通線潤滑剤は、電線・ケーブルと電線管の間の摩擦を低減し、スムーズな通線を実現するための施工補助剤です。施工時のケーブル被覆の保護や作業負担軽減にも効果があります。
主な使用場面
長距離配管の通線作業
曲がり(エルボ)が多い電線管
CV・CVTなど太径ケーブル施工
PF管・CD管・VE管・金属管への配線
通線潤滑剤を使うメリット
通線抵抗の低減
作業時間の短縮
施工者の負担軽減
ケーブル被覆の保護
電線ケーブル用 通線潤滑剤の主な種類
通線潤滑剤は、成分や形状の違いによりいくつかの種類に分かれます。
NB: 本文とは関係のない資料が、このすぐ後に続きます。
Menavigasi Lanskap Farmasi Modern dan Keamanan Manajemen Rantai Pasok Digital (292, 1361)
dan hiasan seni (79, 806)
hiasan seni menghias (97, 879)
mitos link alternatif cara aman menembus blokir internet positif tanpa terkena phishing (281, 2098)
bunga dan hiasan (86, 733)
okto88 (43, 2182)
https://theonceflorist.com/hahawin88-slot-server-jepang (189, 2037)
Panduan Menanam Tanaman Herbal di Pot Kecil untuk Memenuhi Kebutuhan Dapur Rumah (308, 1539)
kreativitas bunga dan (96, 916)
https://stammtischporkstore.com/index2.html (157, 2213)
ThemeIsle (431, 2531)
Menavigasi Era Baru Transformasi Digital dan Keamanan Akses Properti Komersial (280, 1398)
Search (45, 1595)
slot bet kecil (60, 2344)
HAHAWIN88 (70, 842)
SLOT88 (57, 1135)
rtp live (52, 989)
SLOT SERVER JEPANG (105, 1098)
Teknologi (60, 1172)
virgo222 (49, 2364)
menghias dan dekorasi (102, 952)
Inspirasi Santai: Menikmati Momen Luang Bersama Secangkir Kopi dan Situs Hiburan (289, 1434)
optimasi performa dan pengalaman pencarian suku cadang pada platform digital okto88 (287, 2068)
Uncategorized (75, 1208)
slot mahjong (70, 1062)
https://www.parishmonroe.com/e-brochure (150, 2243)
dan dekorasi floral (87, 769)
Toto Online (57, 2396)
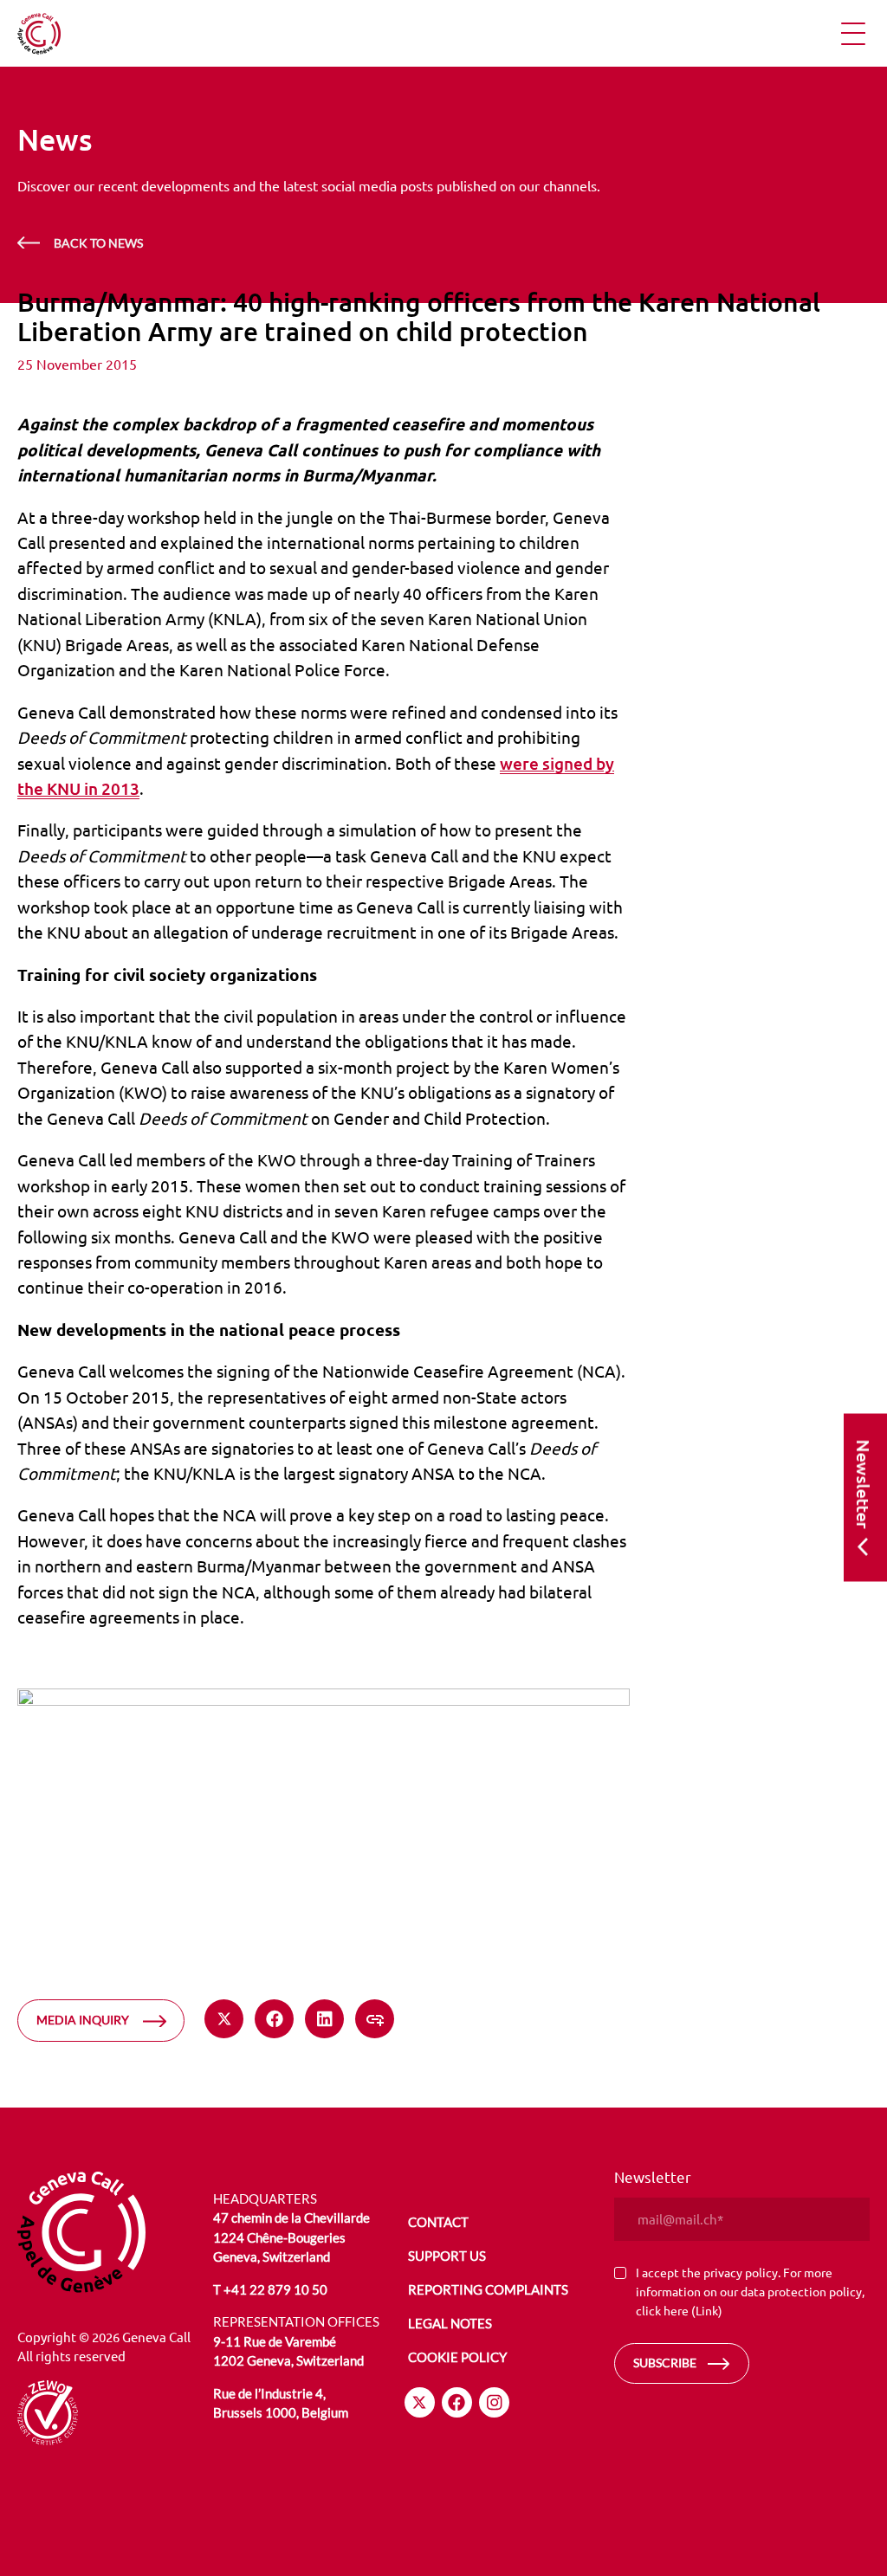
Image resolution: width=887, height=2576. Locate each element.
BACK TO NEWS (98, 243)
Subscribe (664, 2362)
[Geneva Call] (118, 2232)
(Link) (706, 2310)
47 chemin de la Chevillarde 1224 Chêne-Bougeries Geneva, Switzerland (291, 2237)
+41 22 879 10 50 (275, 2289)
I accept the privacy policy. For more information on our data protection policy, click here (750, 2290)
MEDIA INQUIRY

施工条件に応じて適切なタイプを選びましょう。
水性タイプ通線潤滑剤
特徴:
主成分が水で扱いやすい
臭いが少なく屋内作業に最適
乾燥後はベタつきにくい
清掃が容易
主な用途:
住宅・マンションの屋内配線
弱電・通信ケーブルの通線
PF管・CD管への挿入
注意点:
低温で凍結のおそれ
長距離配管では追加塗布が必要な場合あり
シリコーン系通線潤滑剤
特徴:
非常に高い潤滑性
耐熱性・耐水性に優れる
金属管内でも安定した性能
主な用途:
厚鋼・薄鋼電線管
CV・CVTなど太径電力ケーブル
工場・プラント・大型施設
注意点:
水性タイプに比べ価格が高い
残留シリコーンを嫌う設備では使用制限あり

ゲルタイプ通線潤滑剤
特徴:
高粘度で流れ落ちにくい
摩擦低減効果が長持ち
長距離・多曲がり配管に最適
主な用途:
立ち上がり・立下り配管
太径ケーブルの集中配線
屋外や過酷な条件
注意点:
塗布量が多いと後処理が大変
施工後の清掃に配慮が必要
スプレータイプ通線潤滑剤
特徴:
簡単・手軽に使用可能
ピンポイントで塗布できる
持ち運びしやすい
主な用途:
短距離作業
引き込み口や曲がり部の補助
改修・メンテナンス作業
注意点:
大量使用には不向き
十分な換気が必要
通線潤滑剤の選び方
ケーブルの種類・太さ: 太径ケーブル(CV・CVT)にはシリコーン系やゲルタイプがおすすめ
電線管の種類:
PF管・CD管:水性タイプ
金属管:シリコーン系・ゲルタイプ
配管条件:
曲がりが多い・長距離:ゲルタイプ
短距離・軽作業:スプレータイプ
作業環境: 屋内は低臭・低刺激の水性がおすすめ
使用時の注意点
必要以上に大量使用しない
電線接続部・端末部には付着させない
メーカー指定の使用方法を厳守
火気や高温環境を避けて保管
端子部への付着は、接触不良や絶縁性能低下の原因になるため特に注意しましょう。
まとめ:高品質施工を支える重要資材
通線潤滑剤は安全で確実な電線施工を支える重要な資材です。適切なタイプを選び正しく使用することで、
通線作業の効率向上
施工トラブルの防止
ケーブル被覆の保護と長寿命化
を実現できます。工事の品質向上のためにも、施工条件に合った通線潤滑剤を活用しましょう。